-------- RECORDED INFORMATION

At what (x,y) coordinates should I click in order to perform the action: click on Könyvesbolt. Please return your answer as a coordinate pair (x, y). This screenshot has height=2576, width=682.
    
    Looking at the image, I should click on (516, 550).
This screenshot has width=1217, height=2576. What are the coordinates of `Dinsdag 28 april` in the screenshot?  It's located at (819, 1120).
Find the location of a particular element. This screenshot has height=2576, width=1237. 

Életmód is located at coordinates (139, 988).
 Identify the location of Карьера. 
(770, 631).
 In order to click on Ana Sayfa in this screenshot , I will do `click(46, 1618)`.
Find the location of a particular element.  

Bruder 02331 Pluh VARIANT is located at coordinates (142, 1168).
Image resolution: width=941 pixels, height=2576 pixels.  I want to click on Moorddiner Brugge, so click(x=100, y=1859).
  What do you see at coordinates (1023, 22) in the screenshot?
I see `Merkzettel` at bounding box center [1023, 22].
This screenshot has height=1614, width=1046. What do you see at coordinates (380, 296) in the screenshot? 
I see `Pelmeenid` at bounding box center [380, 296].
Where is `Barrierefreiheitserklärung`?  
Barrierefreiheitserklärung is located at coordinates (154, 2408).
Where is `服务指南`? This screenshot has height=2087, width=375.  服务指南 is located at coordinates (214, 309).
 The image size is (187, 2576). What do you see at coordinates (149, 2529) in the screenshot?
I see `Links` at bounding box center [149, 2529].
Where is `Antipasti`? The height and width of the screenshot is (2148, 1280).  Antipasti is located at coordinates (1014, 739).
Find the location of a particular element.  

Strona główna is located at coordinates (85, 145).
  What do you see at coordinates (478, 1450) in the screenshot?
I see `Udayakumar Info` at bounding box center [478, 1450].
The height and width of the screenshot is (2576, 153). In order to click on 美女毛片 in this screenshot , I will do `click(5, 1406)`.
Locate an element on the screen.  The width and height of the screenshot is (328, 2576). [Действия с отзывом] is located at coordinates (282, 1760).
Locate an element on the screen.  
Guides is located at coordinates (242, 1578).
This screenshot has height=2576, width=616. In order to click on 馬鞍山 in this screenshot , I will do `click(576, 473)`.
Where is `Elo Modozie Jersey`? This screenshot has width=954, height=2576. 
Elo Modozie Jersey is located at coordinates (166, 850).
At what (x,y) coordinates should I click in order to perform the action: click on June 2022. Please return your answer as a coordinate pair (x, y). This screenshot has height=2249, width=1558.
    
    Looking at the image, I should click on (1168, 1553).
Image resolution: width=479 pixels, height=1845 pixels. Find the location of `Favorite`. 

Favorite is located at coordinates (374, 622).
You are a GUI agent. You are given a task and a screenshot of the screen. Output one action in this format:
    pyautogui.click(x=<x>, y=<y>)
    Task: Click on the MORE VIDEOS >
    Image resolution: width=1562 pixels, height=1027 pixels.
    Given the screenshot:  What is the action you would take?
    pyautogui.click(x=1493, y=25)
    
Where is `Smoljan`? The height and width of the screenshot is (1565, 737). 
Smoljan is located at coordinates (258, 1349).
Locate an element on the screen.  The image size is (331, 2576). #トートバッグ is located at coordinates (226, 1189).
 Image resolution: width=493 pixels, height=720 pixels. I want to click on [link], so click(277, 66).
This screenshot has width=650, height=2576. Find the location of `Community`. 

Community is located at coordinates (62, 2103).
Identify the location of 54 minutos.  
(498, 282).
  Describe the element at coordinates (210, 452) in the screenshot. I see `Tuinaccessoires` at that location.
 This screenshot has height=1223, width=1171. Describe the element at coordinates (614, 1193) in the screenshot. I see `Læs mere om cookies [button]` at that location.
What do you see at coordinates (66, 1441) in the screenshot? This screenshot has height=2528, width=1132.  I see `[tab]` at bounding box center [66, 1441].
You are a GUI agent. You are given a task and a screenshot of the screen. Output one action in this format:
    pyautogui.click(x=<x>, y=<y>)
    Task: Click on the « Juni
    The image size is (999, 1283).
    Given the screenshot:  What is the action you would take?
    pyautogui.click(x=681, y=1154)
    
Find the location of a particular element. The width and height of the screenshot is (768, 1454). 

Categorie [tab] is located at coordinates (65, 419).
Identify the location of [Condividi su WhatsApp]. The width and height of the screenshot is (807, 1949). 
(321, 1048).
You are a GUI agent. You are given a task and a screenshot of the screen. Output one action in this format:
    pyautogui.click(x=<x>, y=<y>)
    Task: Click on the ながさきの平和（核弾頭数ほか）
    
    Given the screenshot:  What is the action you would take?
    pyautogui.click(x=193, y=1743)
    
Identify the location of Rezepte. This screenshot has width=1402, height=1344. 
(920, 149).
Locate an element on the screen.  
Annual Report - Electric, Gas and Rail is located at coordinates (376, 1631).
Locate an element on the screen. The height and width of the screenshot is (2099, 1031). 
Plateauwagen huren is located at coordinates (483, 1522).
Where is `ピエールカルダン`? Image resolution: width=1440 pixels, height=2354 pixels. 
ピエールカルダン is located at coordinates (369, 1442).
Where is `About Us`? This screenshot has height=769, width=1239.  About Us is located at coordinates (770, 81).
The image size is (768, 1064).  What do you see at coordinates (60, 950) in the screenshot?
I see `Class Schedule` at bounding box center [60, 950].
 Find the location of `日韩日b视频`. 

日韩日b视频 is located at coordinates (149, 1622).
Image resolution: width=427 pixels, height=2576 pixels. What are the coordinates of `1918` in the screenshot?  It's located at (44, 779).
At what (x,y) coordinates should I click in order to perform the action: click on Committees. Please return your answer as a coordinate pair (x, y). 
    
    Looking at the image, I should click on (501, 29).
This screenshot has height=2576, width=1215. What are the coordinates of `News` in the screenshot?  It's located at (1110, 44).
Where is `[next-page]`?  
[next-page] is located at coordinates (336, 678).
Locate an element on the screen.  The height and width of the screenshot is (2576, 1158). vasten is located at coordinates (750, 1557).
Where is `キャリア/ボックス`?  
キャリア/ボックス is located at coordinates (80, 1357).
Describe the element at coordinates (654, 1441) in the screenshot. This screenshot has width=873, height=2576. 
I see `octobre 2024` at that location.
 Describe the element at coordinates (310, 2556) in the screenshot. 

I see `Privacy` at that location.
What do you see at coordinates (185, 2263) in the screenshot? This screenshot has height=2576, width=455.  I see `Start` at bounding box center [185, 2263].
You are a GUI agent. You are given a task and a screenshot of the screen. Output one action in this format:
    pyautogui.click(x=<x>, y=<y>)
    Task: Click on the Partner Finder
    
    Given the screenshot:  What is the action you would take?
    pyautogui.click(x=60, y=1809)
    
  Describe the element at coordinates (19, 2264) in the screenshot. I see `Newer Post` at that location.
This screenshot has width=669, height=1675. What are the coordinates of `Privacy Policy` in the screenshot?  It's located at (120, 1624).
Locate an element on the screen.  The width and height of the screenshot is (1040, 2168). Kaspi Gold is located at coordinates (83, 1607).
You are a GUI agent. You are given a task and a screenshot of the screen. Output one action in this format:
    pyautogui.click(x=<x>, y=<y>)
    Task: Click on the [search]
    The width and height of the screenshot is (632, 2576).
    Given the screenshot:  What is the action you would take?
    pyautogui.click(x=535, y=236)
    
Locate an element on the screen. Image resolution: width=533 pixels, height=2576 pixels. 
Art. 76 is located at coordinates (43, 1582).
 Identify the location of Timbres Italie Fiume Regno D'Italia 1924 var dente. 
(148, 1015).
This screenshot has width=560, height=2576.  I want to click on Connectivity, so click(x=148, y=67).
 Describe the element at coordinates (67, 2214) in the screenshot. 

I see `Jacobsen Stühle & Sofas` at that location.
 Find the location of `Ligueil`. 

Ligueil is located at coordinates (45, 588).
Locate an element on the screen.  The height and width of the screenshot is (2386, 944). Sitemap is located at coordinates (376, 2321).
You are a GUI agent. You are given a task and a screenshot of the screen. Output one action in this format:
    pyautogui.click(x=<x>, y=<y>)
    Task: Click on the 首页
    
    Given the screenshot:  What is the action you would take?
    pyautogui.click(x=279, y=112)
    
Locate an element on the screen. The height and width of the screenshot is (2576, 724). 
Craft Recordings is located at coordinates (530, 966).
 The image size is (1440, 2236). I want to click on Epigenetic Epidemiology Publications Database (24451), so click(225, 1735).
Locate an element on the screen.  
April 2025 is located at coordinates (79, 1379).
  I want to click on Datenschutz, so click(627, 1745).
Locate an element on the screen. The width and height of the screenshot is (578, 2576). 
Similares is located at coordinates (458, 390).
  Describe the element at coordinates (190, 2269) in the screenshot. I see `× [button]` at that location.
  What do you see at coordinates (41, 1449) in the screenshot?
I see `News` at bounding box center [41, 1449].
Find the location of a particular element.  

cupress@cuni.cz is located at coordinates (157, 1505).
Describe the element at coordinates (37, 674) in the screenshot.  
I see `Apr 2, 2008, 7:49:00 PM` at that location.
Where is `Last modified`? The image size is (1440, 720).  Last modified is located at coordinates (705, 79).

----------------

REQUIREMENTS>
Swap "Where is" for "Where can I find" in the lines from the one holding "has width=954, height=2576." through the one holding "Elo Modozie Jersey is", inclusive, and return only those lines with nothing else altered.

SOLVED EXERCISE>
Where can I find `Elo Modozie Jersey`? This screenshot has width=954, height=2576. 
Elo Modozie Jersey is located at coordinates (166, 850).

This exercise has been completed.